A bang crashed through Melinda’s ears. At last it’s over. The pain vanished in an instant, leaving only a dull ache. As if from a distance, she saw Kaylee collapse from the kickback, the shotgun tumbling from her grip. Melinda appreciated that she saw this much in what had to be the moments just after death. She could not imagine the buckshot penetrating the snake and not her as well.
Yet, the moments before the end seemed to stretch into an eternal, ringing silence. She watched Kaylee throw the gun aside, watched the girl run to her side and reach for her hand. “Don’t bother,” Melinda said, shocked that she could speak. “I’m—” I’m what? I’m clearly not dead. The realization came in a shock; and, to her surprise, it disappointed her.
Melinda sat up, backpedaled from the bleeding snake, and caught Kaylee in her arms. “You were so brave, Kaylee-Kitten. So brave.”
Kaylee caught her mother, tears wetting through the fabric of her pajamas. “Mommy, I think Paige . . . I don’t hear her . . . sleeping.”
Paige. Melinda pressed Kaylee gently to the bed and ran to the crib. Paige lay utterly still, her eyes closed, her expression more peaceful than Melinda could ever remember. A slight smile touched the corners of her scarred lips. She made no snoring sounds, and her chest did not move. “Paige?” Melinda shook her body, limp, as always, but, somehow, more so. “Paige!”
The eyes did not open. The expression did not change. Only then, Melinda noticed the chips on the bars, the holes in the bedding, the single tiny opening in Paige’s pajama shirt, at the level of her heart. She died. With the same shot. At the exact same moment as the broch de shlang.
Kaylee sat on the bed, talking. “Mommy, I was scared to shoot it, scared I might hit you, too. But then, Aunt Ruthie was here, and you both told me to trust you. And she helped me point the gun just right . . .”

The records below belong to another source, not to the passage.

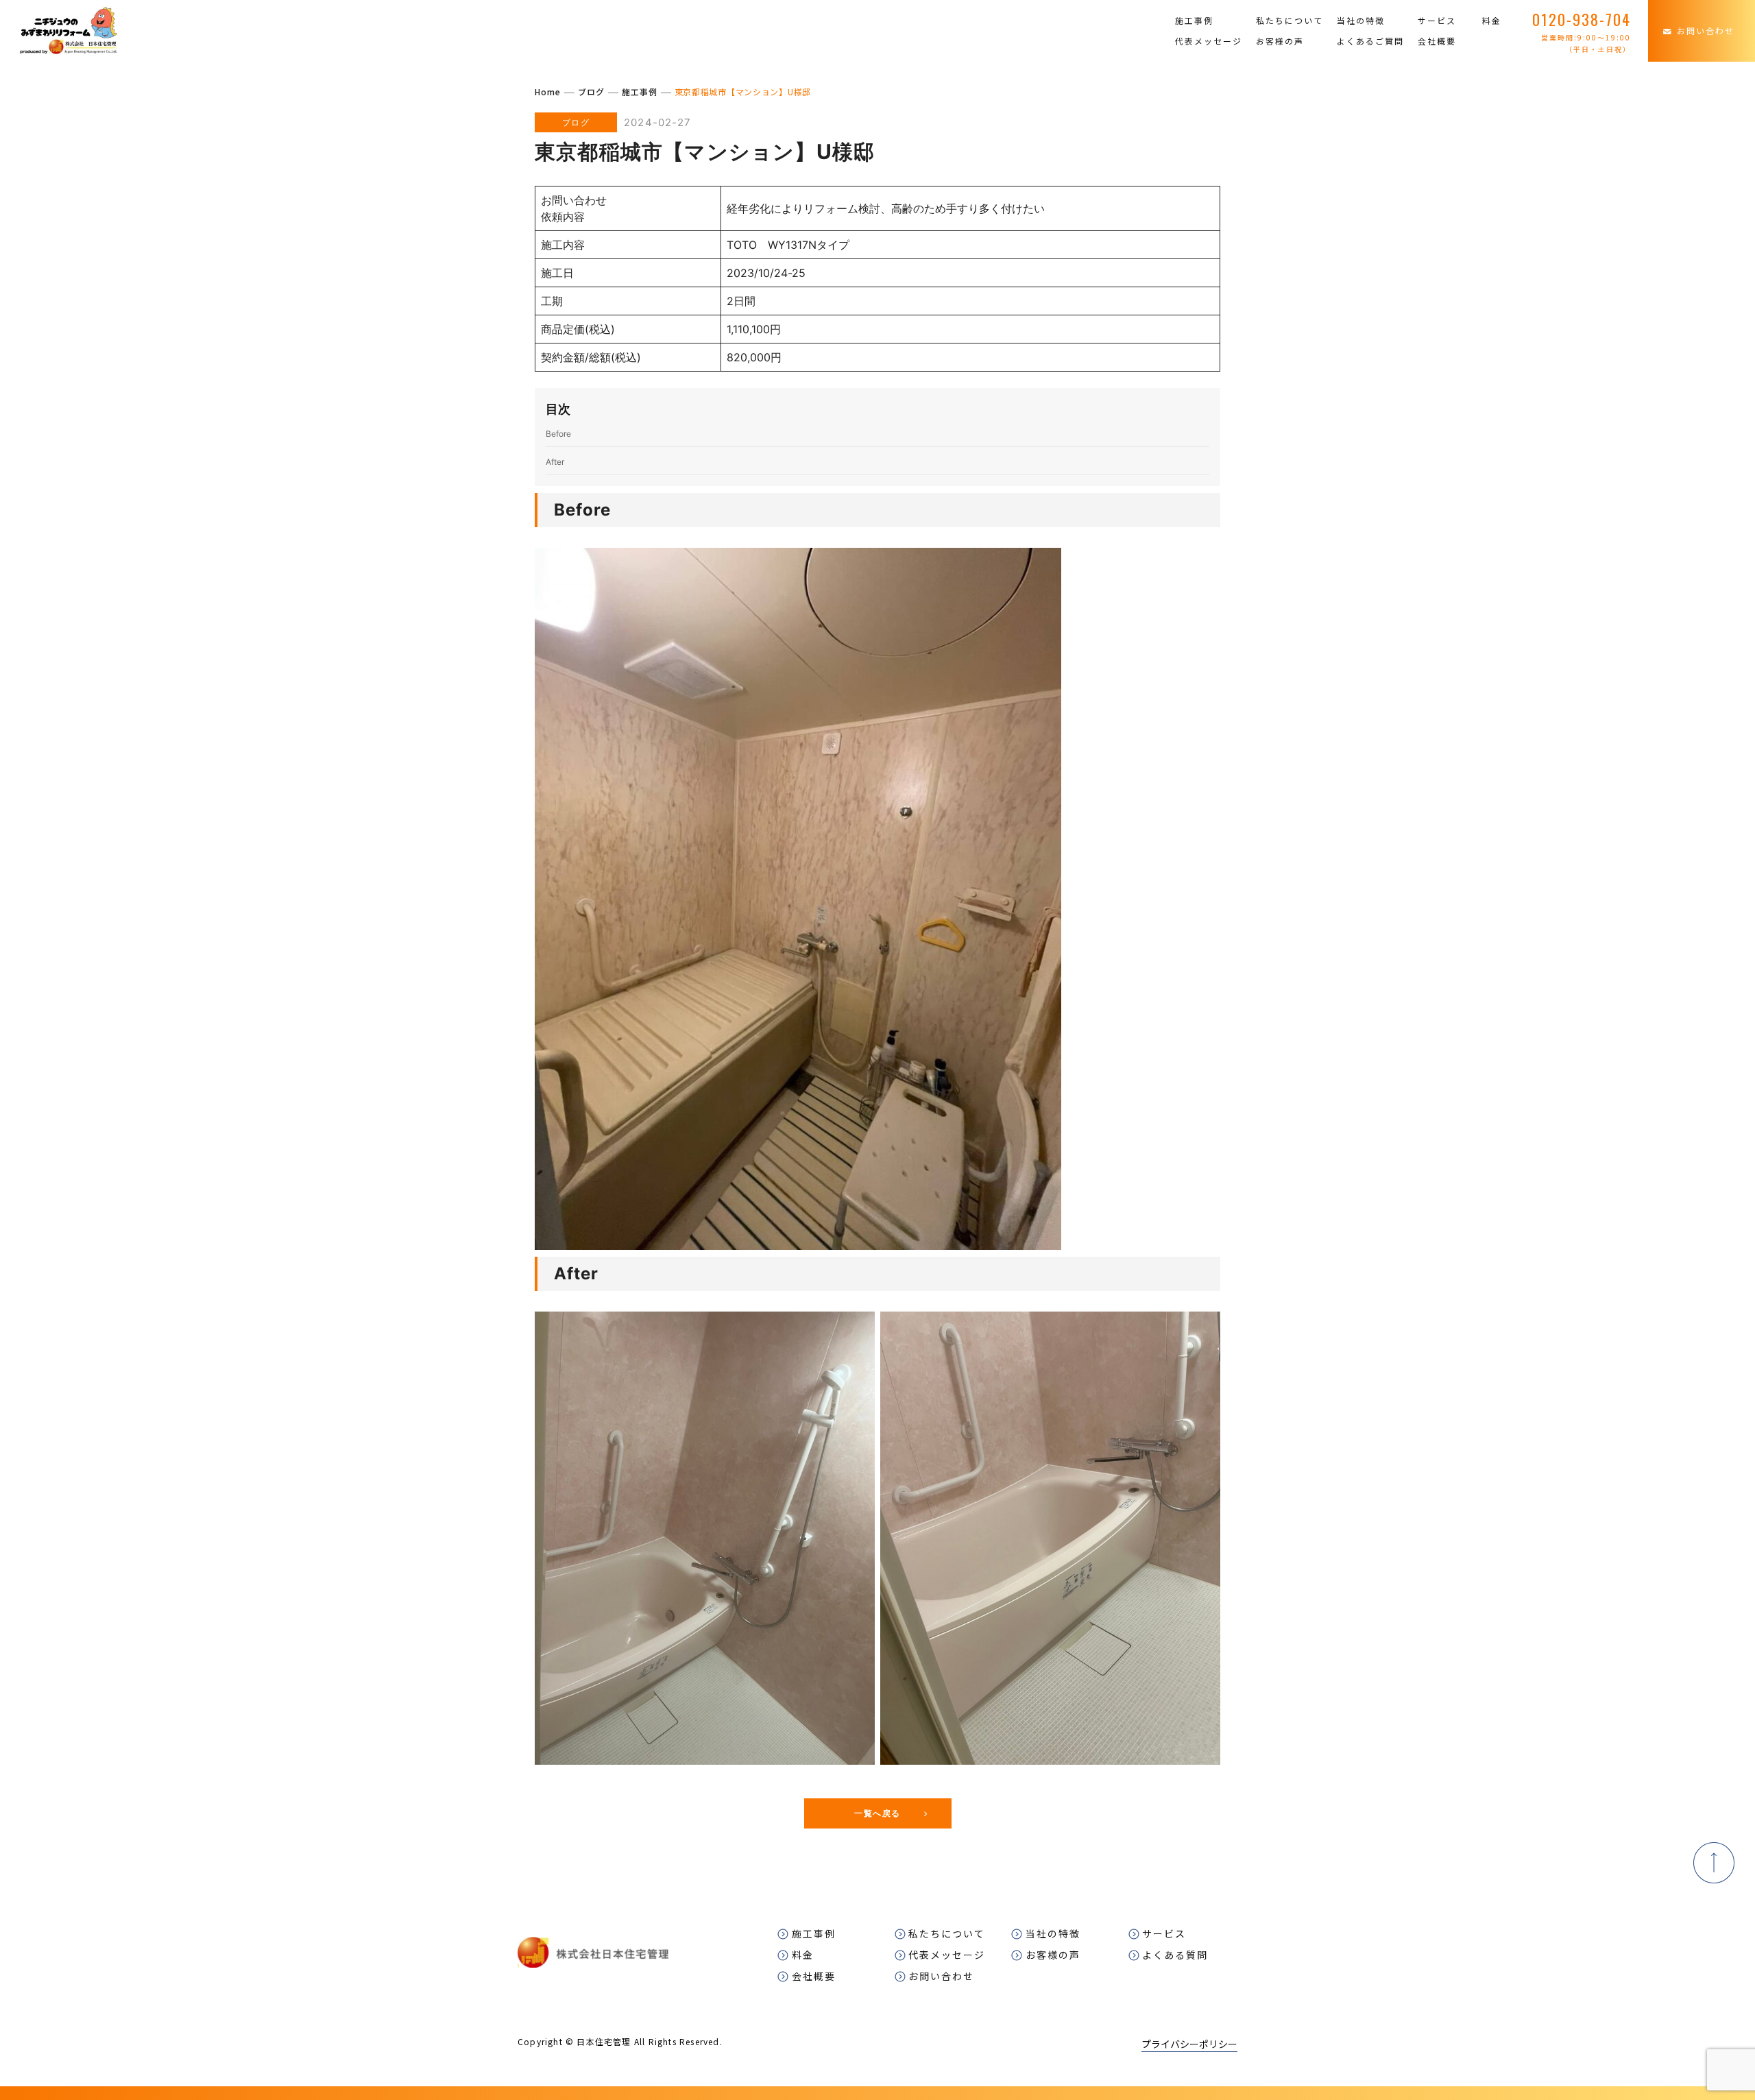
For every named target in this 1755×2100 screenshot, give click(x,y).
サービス (1437, 20)
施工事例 (1194, 20)
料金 (1491, 20)
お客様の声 (1280, 41)
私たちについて (1289, 20)
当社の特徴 (1361, 20)
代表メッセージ (1208, 41)
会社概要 (1437, 41)
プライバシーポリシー (1189, 2044)
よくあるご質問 (1370, 41)
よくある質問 (1175, 1955)
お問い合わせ (1705, 30)
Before (558, 434)
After (555, 462)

Just right. Melinda stared at the hole in Paige’s pajamas; and, suddenly, it all made sense. I wasn’t the host. Paige was the host. Realization went deeper. The curse is over. Kaylee is safe. And her children. And their children. She wondered if her father would find great-great Aunt Ruth dead, too, in the morning. God bless her ancient spirit.

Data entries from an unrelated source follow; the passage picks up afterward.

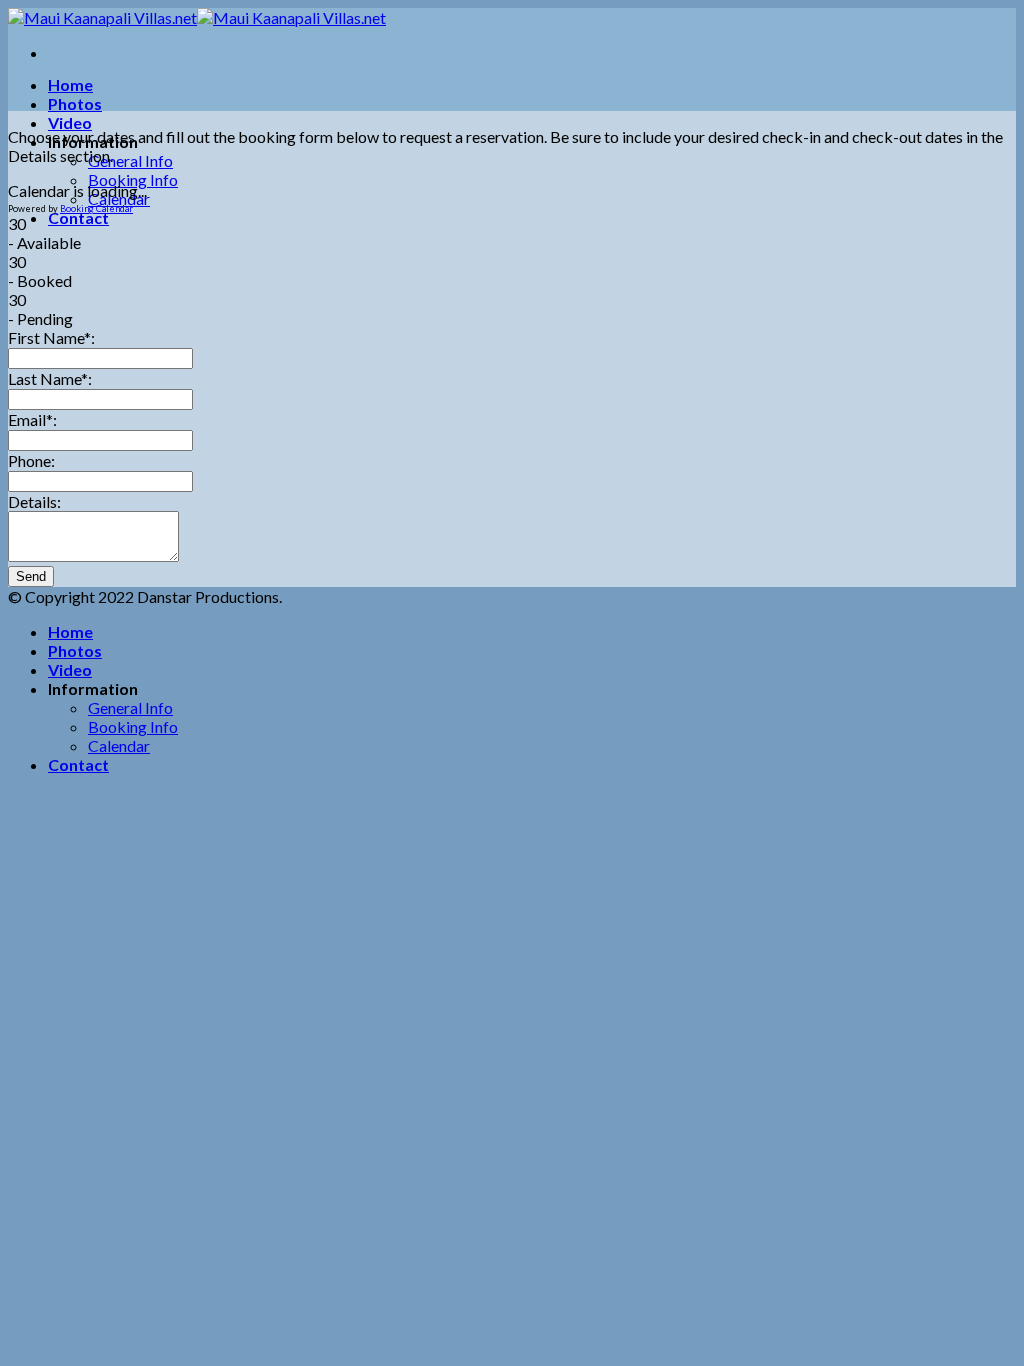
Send (31, 576)
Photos (75, 103)
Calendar (119, 745)
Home (70, 84)
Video (70, 122)
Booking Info (133, 179)
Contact (78, 217)
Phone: (31, 460)
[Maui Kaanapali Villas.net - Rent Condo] (197, 17)
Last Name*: (50, 378)
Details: (34, 501)
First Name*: (51, 337)
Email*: (32, 419)
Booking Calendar (96, 208)
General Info (130, 160)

Melinda ran to Kaylee, catching her into an embrace. “Oh, my brave, brave, dear child. I wasn’t the one strong enough to save our family. You were.”
Kaylee could not possibly understand. “I love you, Mommy.” Her gaze went past her mother. “And I’m so sorry about Paige.”
Melinda looked at the massive and bloody snake corpse on the floor, still as stone, clearly dead. “Paige went quickly, without pain.” She felt certain of her words. The expression on Paige’s face convinced her.
“We knew God would take her sooner than later; we had thought much sooner. But she had ten years to live, a whole decade of kindness that only a scarce few with her condition ever get.”
Kaylee clung to her mother. “Mommy, can we call Daddy?”
Melinda could use some understanding. Though still shaken from the events, though grief had only just begun to fill her soul, she needed a kindred soul beside her, the only one who could truly share her pain. She lifted the phone and prepared to dial 911. “As soon as I finish calling the police, you may.”
“He’ll come, you know. Anytime. He loves us.” Melinda spoke words she had not in years. “You know, Kaylee, I believe he truly does.” She could scarcely imagine their family coming together again, hated to think that such joy could spring from the death of loved ones. And, yet, she felt certain it would. Once again, they would become a family.